More than 3 years have passed since last update.

CDK + PythonでStepFunctionsを使うためのあれこれ

Last updated at 2020-12-22Posted at 2020-12-22

この記事は、CyberAgent Developers Advent Calendar 2020 の23日目の記事です。

CDKとは

CDKとはAWSの構成管理をjs製のコマンドと、TypeScriptやPythonなどのプログラミング言語で利用することができるCloudFormationAPIのラッパーライブラリです。

公式ドキュメント

書き慣れている言語で記述できるため、YAMLやJSONでの構成管理に慣れていないサーバーサイドエンジニアにもとっつきやすく、サーバーサイドエンジニアにインフラ管理も任せていきたい、というプロジェクトにおすすめです。

また、抽象化や共通化ができるため、幅広い表現が可能です。

今回は、そんなSDKでStepFunctionsの構成管理をした際に使用した、初歩的な部分から、ちょっと突っ込んだ部分までを書いていきたいと思います。

CDK + Python + StepFunctions

CDKの基本的な書き方については、githubのgetting-started 等を参照してください。
本記事では、StepFunctionsを扱う部分にスコープして記述して行きます。

StepFunctionsをデプロイする

まず、基本的な書き方は下記のようになります。


from aws_cdk import (
    core,
    aws_lambda as lambdas,
    aws_stepfunctions_tasks as tasks,
    aws_stepfunctions as sf
)


class SampleStack(core.Stack):

    def __init__(self,
                 scope: core.Construct,
                 id: str,
                 **kwargs) -> None:
        super().__init__(scope, id, **kwargs)

        hello_lambda: lambdas.Function = # Lambdaの定義

        hello_task: tasks.LambdaInvoke = tasks.LambdaInvoke(self,
                                                            "[Lambda] hello",
                                                            lambda_function=hello_lambda)

        world_lambda: lambdas.Function = # Lambdaの定義

        world_task: tasks.LambdaInvoke = tasks.LambdaInvoke(self,
                                                            "[Lambda] world",
                                                            lambda_function=world_lambda)

        definition: sf.Chain = hello_task.next(world_task)

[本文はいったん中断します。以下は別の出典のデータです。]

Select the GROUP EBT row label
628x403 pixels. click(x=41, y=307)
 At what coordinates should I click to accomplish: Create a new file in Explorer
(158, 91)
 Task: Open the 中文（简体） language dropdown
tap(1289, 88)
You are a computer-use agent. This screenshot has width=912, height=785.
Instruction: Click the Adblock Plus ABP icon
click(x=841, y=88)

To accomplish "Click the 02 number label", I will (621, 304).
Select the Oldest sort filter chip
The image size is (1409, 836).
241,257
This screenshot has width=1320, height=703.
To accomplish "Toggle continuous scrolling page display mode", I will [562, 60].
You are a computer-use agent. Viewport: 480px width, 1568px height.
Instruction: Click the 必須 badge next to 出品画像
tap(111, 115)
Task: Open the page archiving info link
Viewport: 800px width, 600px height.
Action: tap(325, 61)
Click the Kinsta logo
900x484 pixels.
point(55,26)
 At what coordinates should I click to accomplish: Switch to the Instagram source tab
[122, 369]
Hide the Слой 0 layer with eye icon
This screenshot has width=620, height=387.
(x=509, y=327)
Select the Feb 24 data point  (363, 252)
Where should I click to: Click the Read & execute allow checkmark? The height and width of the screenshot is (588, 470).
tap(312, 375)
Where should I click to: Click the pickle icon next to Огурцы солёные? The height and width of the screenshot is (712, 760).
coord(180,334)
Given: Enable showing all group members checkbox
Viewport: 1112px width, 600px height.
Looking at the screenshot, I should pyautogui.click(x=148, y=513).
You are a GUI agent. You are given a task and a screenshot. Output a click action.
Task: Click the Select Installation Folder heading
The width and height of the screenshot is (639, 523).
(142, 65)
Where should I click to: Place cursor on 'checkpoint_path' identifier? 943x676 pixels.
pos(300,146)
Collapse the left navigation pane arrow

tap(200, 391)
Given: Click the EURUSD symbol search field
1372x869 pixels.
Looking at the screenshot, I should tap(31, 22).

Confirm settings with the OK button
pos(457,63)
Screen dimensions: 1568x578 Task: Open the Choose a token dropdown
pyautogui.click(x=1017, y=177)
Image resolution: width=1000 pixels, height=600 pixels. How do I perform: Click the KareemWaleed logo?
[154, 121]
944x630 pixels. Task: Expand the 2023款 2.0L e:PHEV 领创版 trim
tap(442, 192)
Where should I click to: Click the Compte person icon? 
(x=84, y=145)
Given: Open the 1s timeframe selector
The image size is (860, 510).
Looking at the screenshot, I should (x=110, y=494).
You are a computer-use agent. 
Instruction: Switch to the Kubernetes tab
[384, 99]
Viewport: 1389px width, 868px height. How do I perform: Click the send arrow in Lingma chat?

        sf.StateMachine(self, "hello_workflow", definition=definition)

上記のコードでは、

必要なリソースの定義
リソースを実行するtaskの定義
workflowの定義
StateMachineの定義

が行われています。

生成されたワークフロー

値の受け渡し

各タスクへのタスクの受け渡しは下記のように記述します。

from aws_cdk import (
    core,
    aws_stepfunctions_tasks as tasks,
    aws_stepfunctions as sf
)


class SampleStack(core.Stack):

    def __init__(self,
                 scope: core.Construct,
                 id: str,
                 **kwargs) -> None:
        super().__init__(scope, id, **kwargs)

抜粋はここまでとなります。